[Excerpts from a dataset]
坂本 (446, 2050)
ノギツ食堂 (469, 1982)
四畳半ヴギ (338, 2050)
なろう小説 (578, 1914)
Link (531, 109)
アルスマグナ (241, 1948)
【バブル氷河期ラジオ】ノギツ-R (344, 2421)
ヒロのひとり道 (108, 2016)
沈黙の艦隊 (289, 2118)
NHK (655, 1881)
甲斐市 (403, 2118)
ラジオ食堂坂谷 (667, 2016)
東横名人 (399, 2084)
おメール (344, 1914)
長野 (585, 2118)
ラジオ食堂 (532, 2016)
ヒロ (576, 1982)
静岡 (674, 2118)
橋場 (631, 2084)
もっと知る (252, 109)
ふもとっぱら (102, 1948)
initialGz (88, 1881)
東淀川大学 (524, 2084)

Work required: Output all records exactly, with nothing added or dropped.

Problem solution:
坂本 (446, 2050)
ノギツ食堂 (469, 1982)
四畳半ヴギ (338, 2050)
なろう小説 (578, 1914)
Link (531, 109)
アルスマグナ (241, 1948)
【バブル氷河期ラジオ】ノギツ-R (344, 2421)
ヒロのひとり道 (108, 2016)
沈黙の艦隊 (289, 2118)
NHK (655, 1881)
甲斐市 (403, 2118)
ラジオ食堂坂谷 (667, 2016)
東横名人 (399, 2084)
おメール (344, 1914)
長野 (585, 2118)
ラジオ食堂 (532, 2016)
ヒロ (576, 1982)
静岡 (674, 2118)
橋場 (631, 2084)
もっと知る (252, 109)
ふもとっぱら (102, 1948)
initialGz (88, 1881)
東淀川大学 (524, 2084)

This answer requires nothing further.